The whole answer is the data below, retyped exactly.

Stored data entries:
□ □ □

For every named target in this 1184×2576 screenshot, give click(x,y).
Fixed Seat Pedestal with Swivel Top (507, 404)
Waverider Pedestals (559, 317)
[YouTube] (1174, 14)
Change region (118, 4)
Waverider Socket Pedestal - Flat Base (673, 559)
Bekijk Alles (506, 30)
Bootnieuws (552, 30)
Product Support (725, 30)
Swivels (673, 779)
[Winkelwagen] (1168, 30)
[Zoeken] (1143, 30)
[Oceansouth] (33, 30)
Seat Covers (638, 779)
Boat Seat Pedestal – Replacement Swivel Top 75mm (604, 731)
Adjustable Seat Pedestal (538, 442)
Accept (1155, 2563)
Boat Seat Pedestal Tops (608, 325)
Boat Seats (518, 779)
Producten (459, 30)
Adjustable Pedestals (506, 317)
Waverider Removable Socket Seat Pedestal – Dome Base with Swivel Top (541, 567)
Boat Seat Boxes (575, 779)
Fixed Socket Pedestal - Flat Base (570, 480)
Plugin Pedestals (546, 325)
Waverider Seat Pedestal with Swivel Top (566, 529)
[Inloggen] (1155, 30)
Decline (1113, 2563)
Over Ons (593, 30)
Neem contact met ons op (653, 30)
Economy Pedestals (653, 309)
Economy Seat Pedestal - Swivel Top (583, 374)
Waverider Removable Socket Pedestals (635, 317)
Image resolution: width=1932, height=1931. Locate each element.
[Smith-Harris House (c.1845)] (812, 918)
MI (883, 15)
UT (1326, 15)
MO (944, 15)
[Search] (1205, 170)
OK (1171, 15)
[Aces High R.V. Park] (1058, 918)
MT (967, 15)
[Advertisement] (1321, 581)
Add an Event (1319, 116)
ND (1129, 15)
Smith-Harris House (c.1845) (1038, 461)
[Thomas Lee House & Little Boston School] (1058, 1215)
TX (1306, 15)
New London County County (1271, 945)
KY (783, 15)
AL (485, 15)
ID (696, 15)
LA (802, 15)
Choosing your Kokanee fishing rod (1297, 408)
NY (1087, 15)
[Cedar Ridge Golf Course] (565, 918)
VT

□ □ □

Response area.
For every named target in this 1184×2576 screenshot, give click(x,y).
Fixed Seat Pedestal with Swivel Top (507, 404)
Waverider Pedestals (559, 317)
[YouTube] (1174, 14)
Change region (118, 4)
Waverider Socket Pedestal - Flat Base (673, 559)
Bekijk Alles (506, 30)
Bootnieuws (552, 30)
Product Support (725, 30)
Swivels (673, 779)
[Winkelwagen] (1168, 30)
[Zoeken] (1143, 30)
[Oceansouth] (33, 30)
Seat Covers (638, 779)
Boat Seat Pedestal – Replacement Swivel Top 75mm (604, 731)
Adjustable Seat Pedestal (538, 442)
Accept (1155, 2563)
Boat Seat Pedestal Tops (608, 325)
Boat Seats (518, 779)
Producten (459, 30)
Adjustable Pedestals (506, 317)
Waverider Removable Socket Seat Pedestal – Dome Base with Swivel Top (541, 567)
Boat Seat Boxes (575, 779)
Fixed Socket Pedestal - Flat Base (570, 480)
Plugin Pedestals (546, 325)
Waverider Seat Pedestal with Swivel Top (566, 529)
[Inloggen] (1155, 30)
Decline (1113, 2563)
Over Ons (593, 30)
Neem contact met ons op (653, 30)
Economy Pedestals (653, 309)
Economy Seat Pedestal - Swivel Top (583, 374)
Waverider Removable Socket Pedestals (635, 317)
Image resolution: width=1932, height=1931. Locate each element.
[Smith-Harris House (c.1845)] (812, 918)
MI (883, 15)
UT (1326, 15)
MO (944, 15)
[Search] (1205, 170)
OK (1171, 15)
[Aces High R.V. Park] (1058, 918)
MT (967, 15)
[Advertisement] (1321, 581)
Add an Event (1319, 116)
ND (1129, 15)
Smith-Harris House (c.1845) (1038, 461)
[Thomas Lee House & Little Boston School] (1058, 1215)
TX (1306, 15)
New London County County (1271, 945)
KY (783, 15)
AL (485, 15)
ID (696, 15)
LA (802, 15)
Choosing your Kokanee fishing rod (1297, 408)
NY (1087, 15)
[Cedar Ridge Golf Course] (565, 918)
VT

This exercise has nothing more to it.